__Texto__
------------------------------------
Muito obrigado pelo convite, senhor
Conselheiro Simas Santos, sobretudo por continuar a acreditar em méritos que eu
não tenho.
Também
um particular agradecimento a todos vós por poder falar a pessoas com certeza
mais habilitadas para analisar este tema do que eu.
Com
uma plateia de criminologistas (ou criminólogos?), por mim gosto mais da
designação criminólogo, e ao lado de um especialista, como é o Dr. Nuno Maia,
em comunicar a justiça, sinto que as linhas destes vinte minutos de fama
servirão apenas a para a desconstrução, não direi implosão, de um mito: o da
eficácia de uma impossibilidade.
O
que devemos enfatizar no sistema de justiça penal?
A
resposta das polícias?
A
persistência dos procuradores?
O
contributo dos advogados?
A
clarividência dos juízes?
A finalidade das prisões?
Tenho
dúvidas que a generalidade dos cidadãos tenha a perceção do sistema de justiça
penal como um todo.
Ou
sequer que se preocupe com isso.
Tenho
dúvidas que a comunicação social trate o sistema de justiça penal como um todo.
Ou
que sobre isso possa ter qualquer preocupação.
O
sistema de justiça penal é um bolo fatiado, ou como tal é apresentado, havendo
fatias que são mais apetitosas do que outras: não há homogeneidade na massa.
Por
exemplo, a maioria das vezes parece que a justiça se esgota com a aplicação das
penas e que o seu cumprimento já não seja uma questão da justiça.
------------------------------------
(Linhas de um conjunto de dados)
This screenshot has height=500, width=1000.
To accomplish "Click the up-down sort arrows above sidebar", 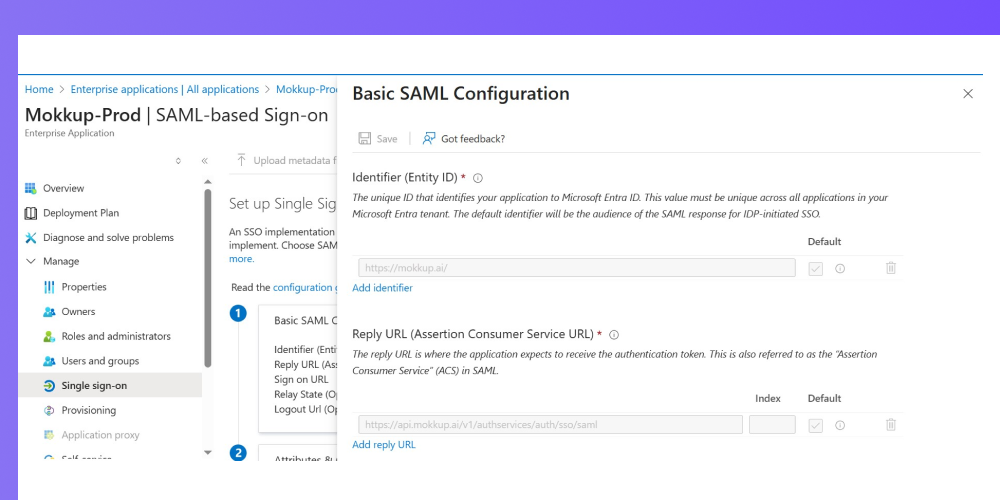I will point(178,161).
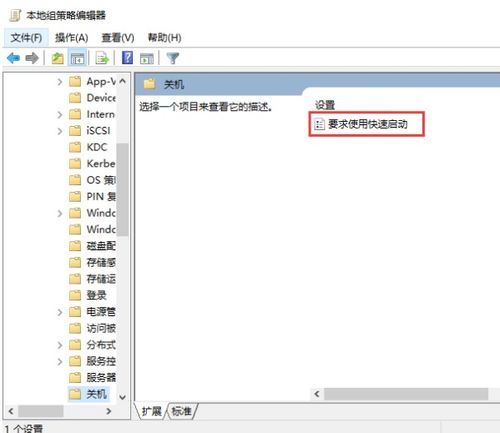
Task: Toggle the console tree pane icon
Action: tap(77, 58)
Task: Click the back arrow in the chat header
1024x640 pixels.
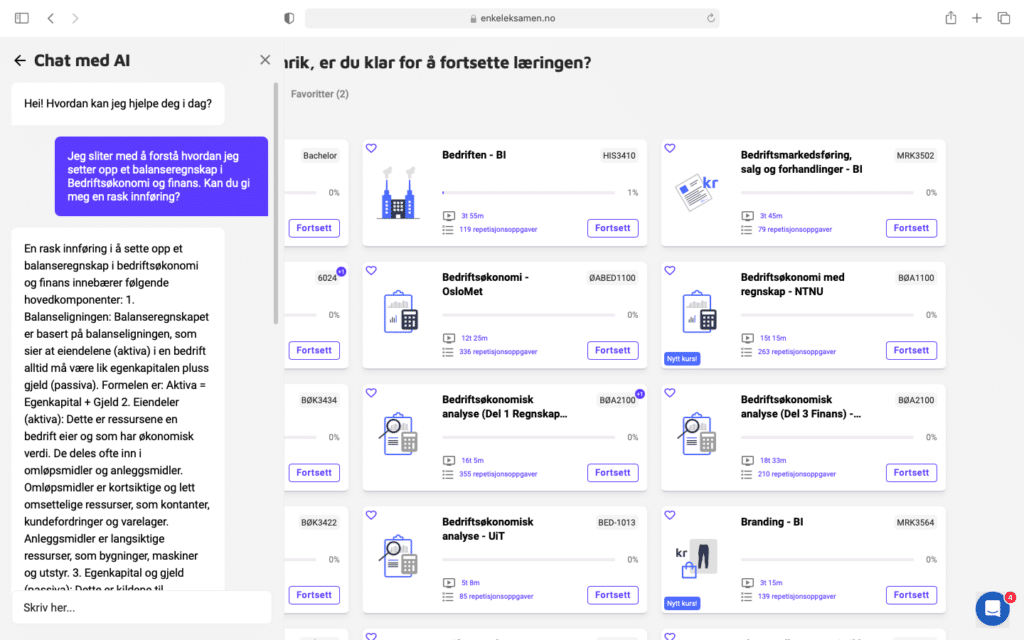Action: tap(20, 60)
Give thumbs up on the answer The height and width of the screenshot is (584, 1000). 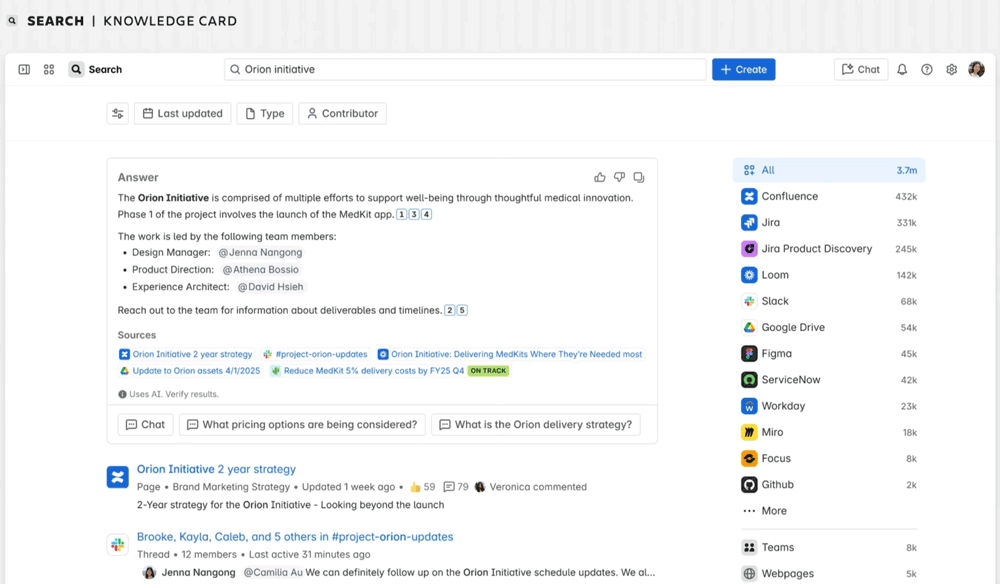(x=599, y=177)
------------------------------------
__O que se pede__
Enumere as instituições e profissões do sistema de justiça penal que o texto cita nas perguntas sobre o que se deve enfatizar. Não é preciso consultar os itens.

__Resposta__
As polícias, os procuradores, os advogados, os juízes e as prisões.